Rami Essaid, CEO at Distil Networks, discussed the future of privacy and online tracking during a solo presentation today at the Web Summit in Dublin, Ireland.
“Will we ever be completely anonymous?,” Essaid asked. “No, I don’t think [online tracking] is ever going away. Offline, we’re being tracked every day via loyalty cards and credit cards. Online, the technology will evolve.”
And it already has evolved significantly. Essaid gave a brief history of the tools and methods that companies have used to track users online, from cookies and IP addresses to things like HTTP authentication, query string tracking, hidden form fields and more.

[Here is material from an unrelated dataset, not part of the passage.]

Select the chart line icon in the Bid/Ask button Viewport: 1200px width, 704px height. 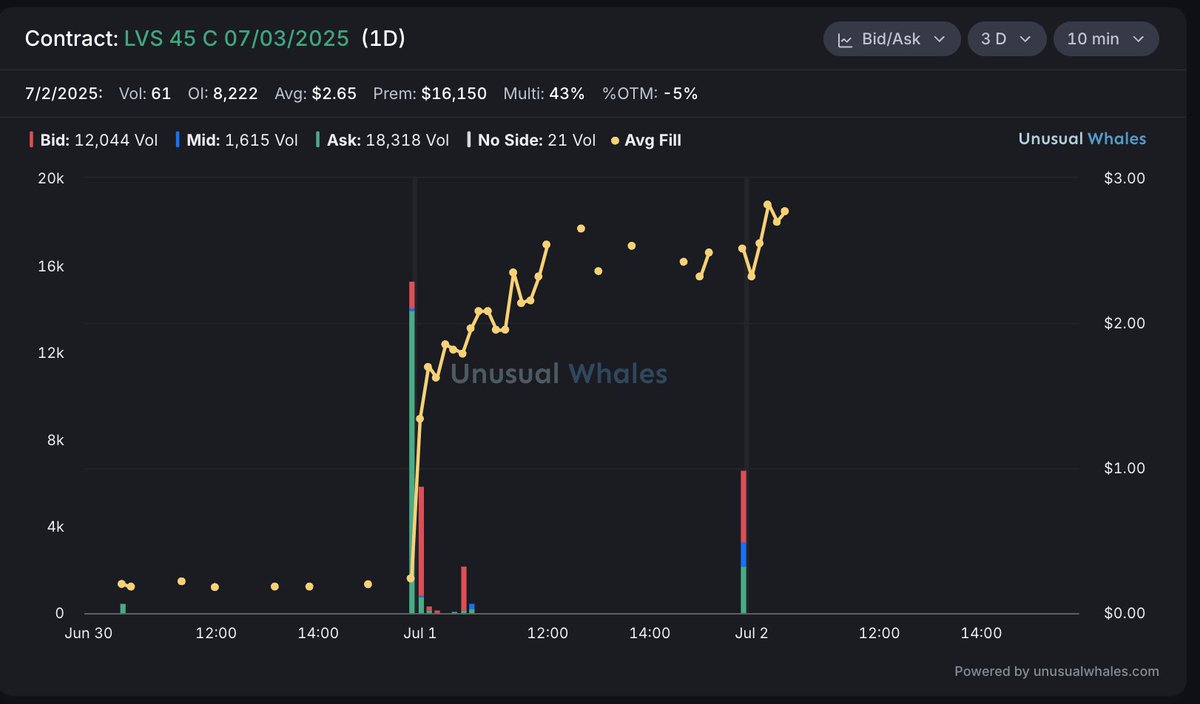[x=845, y=39]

All of those technologies are at least a few years old, and Essaid discussed how tracking methods have changed more recently to things like
Canvas fingerprinting, which uses the browser to draw an invisible “image” and get a fingerprint of a person’s computer (5,000 of the web’s top 10,000 sites use this, Essaid said.)
Evercookies 2.0 (These are used on 107 of top 10,000 sites.)

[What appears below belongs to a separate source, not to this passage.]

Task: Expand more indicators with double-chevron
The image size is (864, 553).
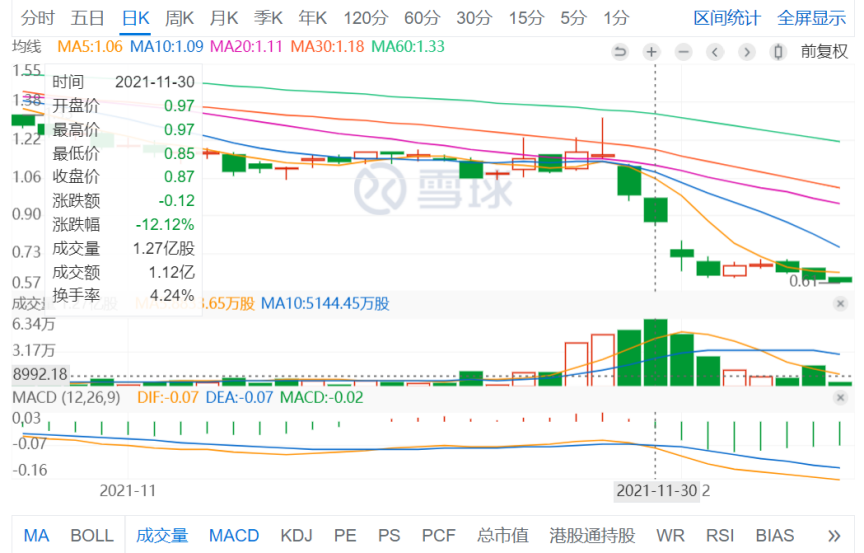Action: tap(834, 535)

Browser entropy, a process that looks at cookies, plugins, user agents and 30+ other browser settings to identify a user (This method can be more than 80 percent accurate if enough data is collected.)

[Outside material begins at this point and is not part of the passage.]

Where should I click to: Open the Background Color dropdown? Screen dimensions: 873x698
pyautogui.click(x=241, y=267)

Essaid told the audience that many companies are moving into behavioral tracking — looking at keystrokes, mouse movements, and so forth, to map behaviors across platforms and devices and tie them together. He said Google, Microsoft and Facebook are already doing this.
The Mobile Tracking Challenge
The tracking landscape is more difficult on mobile.
“A lot of these tracking methods don’t work on mobile, so tracking is evolving differently there,” Essaid said. Evercookies don’t work on mobile, he said, but behavioral mapping is happening there.
He also explained that mobile operators are tagging their users — mobile traffic gets proxied through the carrier, and big carriers like Verizon and AT&T embed headers that uniquely identify the user.
A Call For Transparency
Online tracking has been a subject of great debate. In one recent study, 87 percent of consumers said they don’t want marketers tracking them. Yet, in that same survey, 70 percent said they’d give up personal information in order to save five percent on a purchase.
Marketers and advertisers have long fought against the Do Not Track concept, but in April the Digital Advertising Alliance said it would support an idea called “browser choice” that limits tracking. Many big online companies support Do Not Track, but conventional wisdom is that few consumers actually take advantage of it.
Ultimately, as the battle plays out over data collection and user tracking, Essaid called for better industry transparency.
“We’re never going to stop tracking because there are too many benefits,” he said. “But we need a better understanding of what information is being collected, who’s collecting it and what’s being done with it.”